The discussions presented in this thesis deal with various language systems that operate on different levels in parallel. In addition to the vernacular–technical dimension discussed in connection with everyday terms used as labels (i.e. the semiotic dimension), there is the metalanguage hierarchy of data modelling defined as a semi-graphical language for making formalized descriptions of the problem domain.

It will be unnecessarily complex to introduce all of these dimensions to the students, but some of these issues should be addressed. “Learning technical discourse implies learning the lexico-grammatical language of that discourse, which, for science, implies learning to transform everyday or vernacular language into an uncommon-sense language.” (paper 4: p17). Considering the semantic framework introduced in paper 4, a set of questions that could be helpful for increased metalinguistic awareness are: “What do you mean when you use that term?” and “In which contextual frame do you understand the term when you use it like that?”.

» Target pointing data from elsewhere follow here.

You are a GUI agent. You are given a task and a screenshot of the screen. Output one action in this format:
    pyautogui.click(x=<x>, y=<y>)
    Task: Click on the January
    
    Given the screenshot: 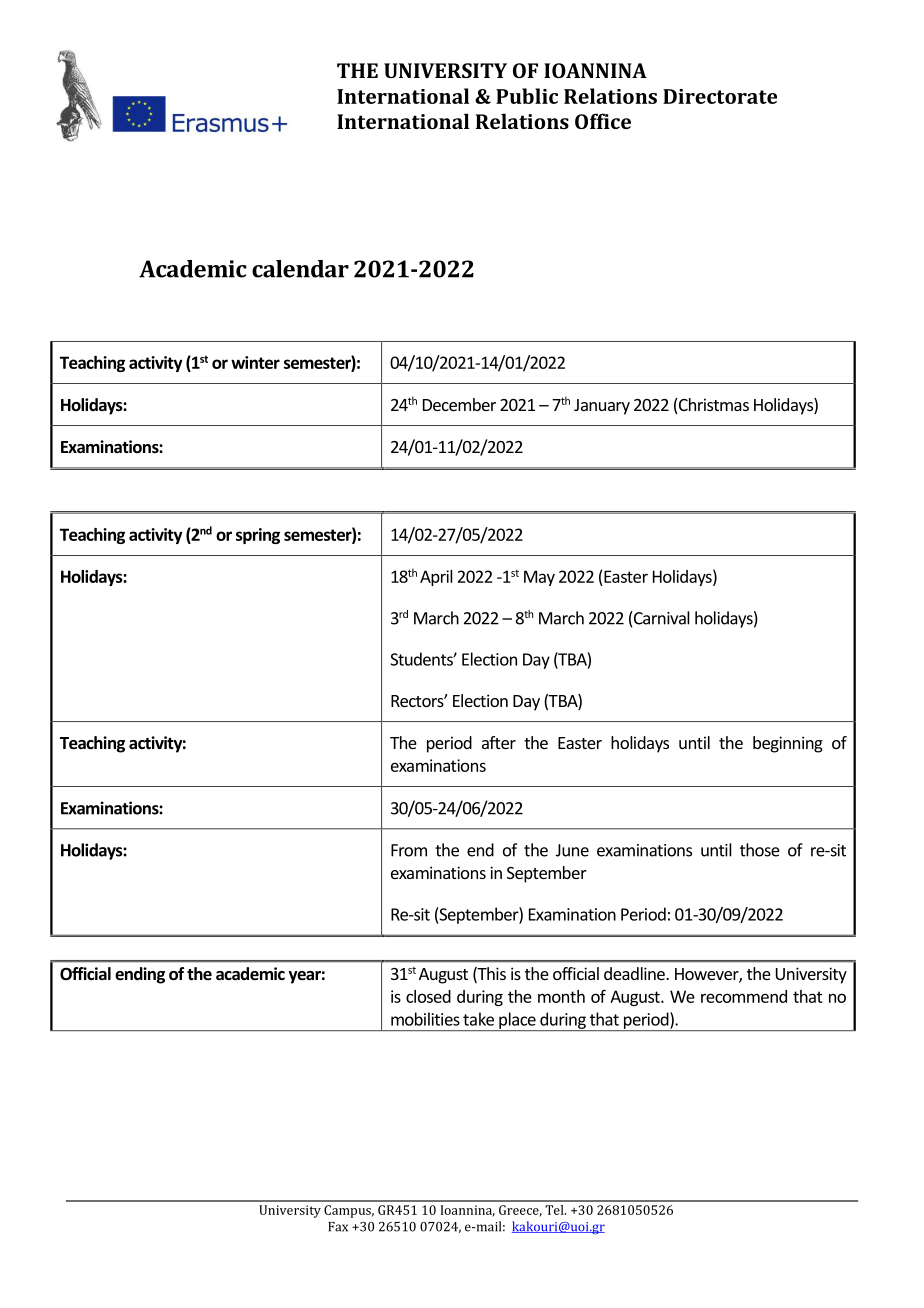 What is the action you would take?
    pyautogui.click(x=602, y=407)
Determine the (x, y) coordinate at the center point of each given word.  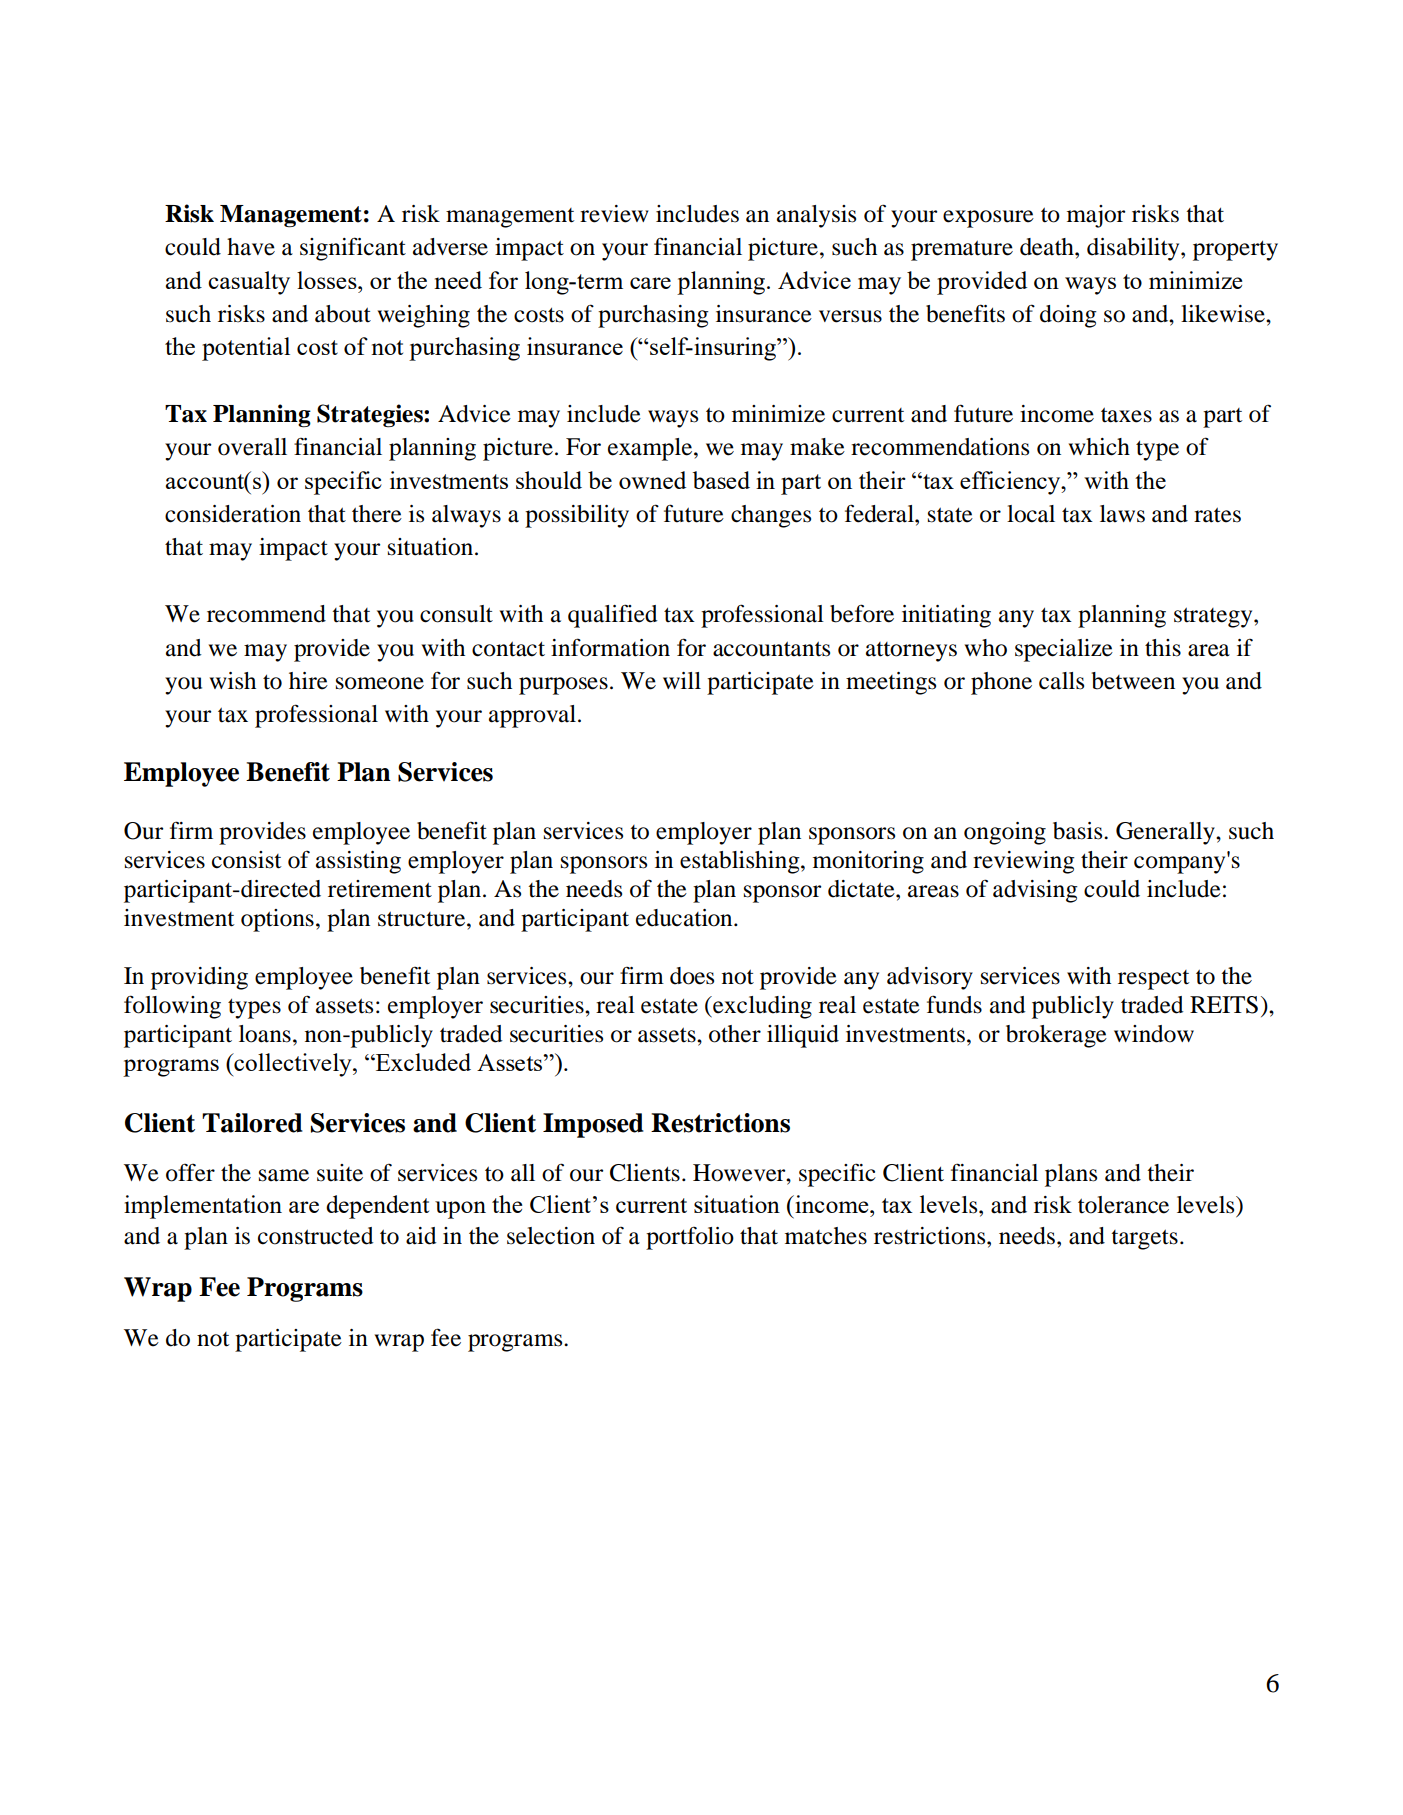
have (251, 247)
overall (252, 447)
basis (1079, 831)
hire (308, 681)
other (735, 1034)
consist (247, 860)
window (1154, 1034)
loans (265, 1034)
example (651, 449)
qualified (613, 616)
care (650, 283)
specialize (1064, 650)
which (1099, 447)
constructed (316, 1236)
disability (1134, 249)
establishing (741, 862)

Another significant finding of this research is the local development of language games in each particular classroom. In order to facilitate this development, it is imperative that the students are allowed to interact discursively with each other to a sufficient extent. The teacher needs to be alert and able to adapt the way he or she uses scientific language in interaction with the students. The teacher’s responsibility in this sense is twofold. First, he or she offers an invaluable benchmark or point of reference for the students as they develop their own version of the scientific discourse.

Second, and equally important, the teacher needs to adapt to the discourse of the classroom as it evolves. In this way, the teacher will function as a participant in the discursive social practice and thus be able to influence the development toward fruitful viable ways of doing computer science with language. It can be advisable to

even focus explicitly on this aspect of the discourse and compare the conceptual networks developed in the student group to the established text book scientific discourse. This is similar to what Lemke (1990) did in his studies of the development and use of thematic patterns in the science classroom.